Juntos e cada um carregando uma vasilha com as melhores especiarias de Ertimus, chegavam os Vitania. Estava tudo tão no lugar, apareceram tão bem vestidos que a entrada deles assemelhava-se a uma pintura em movimento. Apesar dos pesares, sabiam muito bem como precisavam se portar para causar uma boa impressão para a comunidade dos prudentos. Salvo algumas exceções, todos iam cumprimentá-los quando chegavam nas festas. A própria presença deles era um evento à parte, principalmente quando estavam todos juntos.

— Onde estão guardando os molhos este ano?

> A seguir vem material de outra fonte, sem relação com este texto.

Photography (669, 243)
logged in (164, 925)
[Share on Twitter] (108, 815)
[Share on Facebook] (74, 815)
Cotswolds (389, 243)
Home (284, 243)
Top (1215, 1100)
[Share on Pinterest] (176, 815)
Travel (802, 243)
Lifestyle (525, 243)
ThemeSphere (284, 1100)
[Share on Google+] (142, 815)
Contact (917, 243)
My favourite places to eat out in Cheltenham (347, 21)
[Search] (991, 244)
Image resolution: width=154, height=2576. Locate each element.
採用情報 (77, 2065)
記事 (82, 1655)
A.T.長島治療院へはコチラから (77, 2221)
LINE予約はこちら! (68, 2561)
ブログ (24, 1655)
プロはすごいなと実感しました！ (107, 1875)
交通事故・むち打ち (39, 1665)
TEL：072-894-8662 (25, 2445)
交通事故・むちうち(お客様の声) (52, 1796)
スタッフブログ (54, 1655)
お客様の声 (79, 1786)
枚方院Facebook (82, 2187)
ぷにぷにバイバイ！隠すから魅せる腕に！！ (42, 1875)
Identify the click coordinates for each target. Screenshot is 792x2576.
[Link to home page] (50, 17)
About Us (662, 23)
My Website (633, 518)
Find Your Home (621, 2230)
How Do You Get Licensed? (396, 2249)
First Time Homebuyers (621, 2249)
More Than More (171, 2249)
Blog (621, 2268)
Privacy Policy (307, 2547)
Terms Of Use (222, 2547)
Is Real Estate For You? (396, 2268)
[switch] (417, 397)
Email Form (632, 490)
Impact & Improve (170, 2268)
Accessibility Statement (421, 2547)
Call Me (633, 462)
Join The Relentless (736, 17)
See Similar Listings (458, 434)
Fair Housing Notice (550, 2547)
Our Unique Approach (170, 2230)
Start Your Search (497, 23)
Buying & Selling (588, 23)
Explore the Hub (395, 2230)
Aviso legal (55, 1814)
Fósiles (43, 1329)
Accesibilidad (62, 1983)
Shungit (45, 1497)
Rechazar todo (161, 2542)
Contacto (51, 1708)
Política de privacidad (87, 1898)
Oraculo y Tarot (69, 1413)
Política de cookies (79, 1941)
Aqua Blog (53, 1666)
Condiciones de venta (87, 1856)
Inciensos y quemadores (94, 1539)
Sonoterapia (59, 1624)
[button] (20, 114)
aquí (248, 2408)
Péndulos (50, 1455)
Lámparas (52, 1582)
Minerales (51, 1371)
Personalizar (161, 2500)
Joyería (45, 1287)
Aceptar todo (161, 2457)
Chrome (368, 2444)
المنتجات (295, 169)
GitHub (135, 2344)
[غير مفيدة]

Mesmo lugar de sempre? — perguntava Ertimus para as pessoas que o rodeavam com um largo sorriso no rosto.

— Sim, senhor Ertimus.

— Mas não precisam se preocupar, nós podemos levar isto para a sua família.

— Tudo bem, podemos levar. - respondeu ele, sem graça.

— Não, não. Fazemos questão!

— Sim, por favor!

Quando menos esperavam, estavam todos de mãos vazias. Trix comemorou, ao contrário de Andrius e Kira que gostavam de ter algo para ajudar. Estar de mãos vazias, para Kira, significava ter que falar com as pessoas que provavelmente lhe fariam perguntas. Se não estava pronta para respondê-las para ela mesma, imagine para os outros. Mas era a Festa das Abelhas e isto significava que se tivesse de fingir que estava tudo bem, então o faria.

Sob a luz do luar, as flores que adornavam aquele lugar o deixavam deslumbrante e com um toque de divino. Colocadas ao redor dos postes, pareciam refletir a luz que brilhava da lamparina, emanando uma resplandescência correspondente a sua cor. Era lindo de se ver. Aquela aurora era tão aconchegante que trazia aos corações dos prudentos uma grande necessidade de estarem juntos em comunhão.

Alguns bancos de madeira ficavam espalhados em volta para os anciãos. Alguns recusavam, sentando-se no chão junto com o resto das pessoas. Contudo, outros sentavam-se nos bancos por terem tantos séculos de vida que enfrentavam grande dificuldade para se abaixarem. A maioria deles não se aprontava como todos os prudentos, vestiam as mesmas túnicas que usavam durante o dia. No começo, os sábios anciãos apareciam nas festividades cheios de jóias. Todavia, quando acharam um antigo manuscrito perdido daquele considerado o mais sábio, começaram aos poucos a perder estes costumes. Alegavam que, parafraseando o sábio, tudo era vaidade.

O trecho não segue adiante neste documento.